VStabi Pioneer of Flybarless

Background:

VBar EVO supports higher than default framerates, for the swashplate servos. This is possible since it uses a very powerful processor that is able to calculate the full VBar algorithm in a fraction of a millisecond compared to the NEO's processor, which needs a few milliseconds. Additionally, the calculation is way more accurate.

The EVO's algorithm is able to scale it's parameters in a way that the framerate has no influence on the flight performance of the heli, with a single but very important exception: the filters for vibration rejection (sensor input filter).

This filter is intentional, since there is the expectation that using higher frequencies has at least some effect on the control loop (faster response). If the vibration filter would have been scaled with the framerate, there would be no effect on the behaviour. If we want to have a beneficial effect, we need to shift the frequency in a way so we separate vibrations from the needed input signal, to higher frequencies.

Physics:

Some rough considerations on the frequencies and timeframes that we find on model helicopter mainrotors:

Assuming that the main blades spin at say 2,000 RPM, that means the rotor spins every 30 ms or at 33 Hz. On a 2-bladed rotor, there is a blade passing any given position every 15 ms. That means, if the servos have no delay whatsoever, that it would be possible to apply a control input to the mainrotor already at a maxiumum rate of 66 Hz. There is some buildup which is in effect a bit faster than that, but it shall help understanding the rough idea. With our normal control frequency of 144 Hz, we are already well beyond this value.

Now, the heli will respond with quite some delay, since the aerodynamics need some time to build up the pressure, and the servos need some time to build up the control output force. Dampening is delaying further, but current 3D helis are designed to almost eliminate this delay already. Heli inertia is another factor.

It is clear that, if an input is applied, there will be a major vibration peak at the rotor rotation frequency, which is normal for any heli/rotor system. This frequency has almost no use for the control loop, since as described above, the control loop can not do anything before a blade passes next time at the given orientation (where it has leverage).

As a result, the servos will act up, trying to control the swashplate and the rotor system where it has no actual effect, compensating for the vibration on the next pass. This builds up to an unwanted oscillation that amplifies with the self resonance frequency and the harmonics of the whole heli/rotor system.

Limitations:

As a consequence, there is a limitation of the useful control frequency. It does not result from the control frequency itself, but it depends on the main rotor RPM, the number of blades, the servos and the self resonance frequencies of the heli/rotor system.

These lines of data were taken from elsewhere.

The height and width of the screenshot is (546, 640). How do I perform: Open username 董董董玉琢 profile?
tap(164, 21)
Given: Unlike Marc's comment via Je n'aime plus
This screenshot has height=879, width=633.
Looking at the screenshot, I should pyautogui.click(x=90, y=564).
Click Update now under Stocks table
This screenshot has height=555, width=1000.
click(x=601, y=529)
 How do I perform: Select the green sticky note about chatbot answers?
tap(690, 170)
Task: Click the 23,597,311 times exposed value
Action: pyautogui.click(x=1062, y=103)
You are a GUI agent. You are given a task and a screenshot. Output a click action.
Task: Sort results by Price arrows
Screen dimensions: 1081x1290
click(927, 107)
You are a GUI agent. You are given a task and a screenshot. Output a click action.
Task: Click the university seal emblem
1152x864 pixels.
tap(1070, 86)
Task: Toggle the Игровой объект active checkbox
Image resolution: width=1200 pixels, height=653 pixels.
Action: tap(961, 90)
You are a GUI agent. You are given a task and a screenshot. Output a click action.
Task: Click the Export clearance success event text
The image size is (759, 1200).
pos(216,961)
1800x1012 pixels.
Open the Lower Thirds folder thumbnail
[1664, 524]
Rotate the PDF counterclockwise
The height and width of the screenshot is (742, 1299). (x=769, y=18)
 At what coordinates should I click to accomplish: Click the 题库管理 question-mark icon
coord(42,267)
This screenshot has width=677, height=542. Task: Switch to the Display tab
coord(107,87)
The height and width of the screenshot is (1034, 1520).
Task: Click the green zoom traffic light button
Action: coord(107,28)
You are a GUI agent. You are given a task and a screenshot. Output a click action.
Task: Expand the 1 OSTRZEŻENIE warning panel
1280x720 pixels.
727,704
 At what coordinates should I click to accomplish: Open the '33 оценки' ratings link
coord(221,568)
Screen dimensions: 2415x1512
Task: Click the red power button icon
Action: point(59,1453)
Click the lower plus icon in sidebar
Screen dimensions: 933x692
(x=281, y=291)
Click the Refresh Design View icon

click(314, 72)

The EVO's input filtering separates the vibration at about 1/3 of the control frequency. That is of course not a sudden drop, it's a gradual separation. So, with 144 Hz, the separation is roughly at 50 Hz, which is very close to the limits described above.

Tuning:

Increasing the control frequency shall be seen as a tuning process, it is not just about maxing out the technical possible, since the tuning also shifts a very important parameter in the control loop. Mind that the helicopter proper is also part of the control loop, as the controlling element! Usually, the default value is close to the optimum, higher frequencies don't necessarily make it better, just because they are higher.

Worst case, increasing the control frequency may increase unwanted vibration amplification, which in turn leads to an unstable or wobbly behaviour of the heli. In this case, the limit has been exceeded.

The EVO gives the benefit of much shorter calculation time, which is always a benefit, independant of the control frequency. Shortening the pulse length also may give a slight benefit, without unwanted sideeffects, but here we are in a range which, in practice, does not really matter anymore.

Procedure:

Try the available frequencies, starting with default 144 Hz, and slowly work up. We have included lots of options in the latest setup panels, so you have plenty of options to choose from. Watch closely how the heli behaves. If it starts showing oscillations, or if it starts fo feel sloppy in the controls, go back one or two steps and try again. Reducing the servo pulsewidth from 1,500 to 750 µs—by comparison—has less effect than half a step in the frequency settings, so it is not necessary/beneficial to change this (even if your servo supports it) until you can select/use a frequency setting beyond the 333 Hz.

Conclusion:

We have a new powerful tuning parameter here, with the framerate setting. It has the potential to provide better stability, allow higher overall gains, and get better control authority on the main rotor. It has to be tuned with care, it's not a the-more=the-better-type parameter, since it requires a heli-servo combination that is intended to be tuned like this. Sometimes, even lower settings than 144 Hz could provide a better overall result!

The tailrotor is usually a different thing, where higher control frequencies (and the narrower pulse) almost always result in a noticeable improvement, also/mainly by also allowing higher overall gain settings.

Warning:

If your model starts to oscillate immediately after takeoff, or if you increase the headspeed, reduce the headspeed and land again immediately. Be prepared to switch off the drive system, and to auto down. Change the control frequency to a _lower_ value. 144 Hz is always as safe and as good as it was before. Actually, even at 144 Hz VBar EVO performs better, because of the shorter calculation times, and the higher overall gains you can very likely set!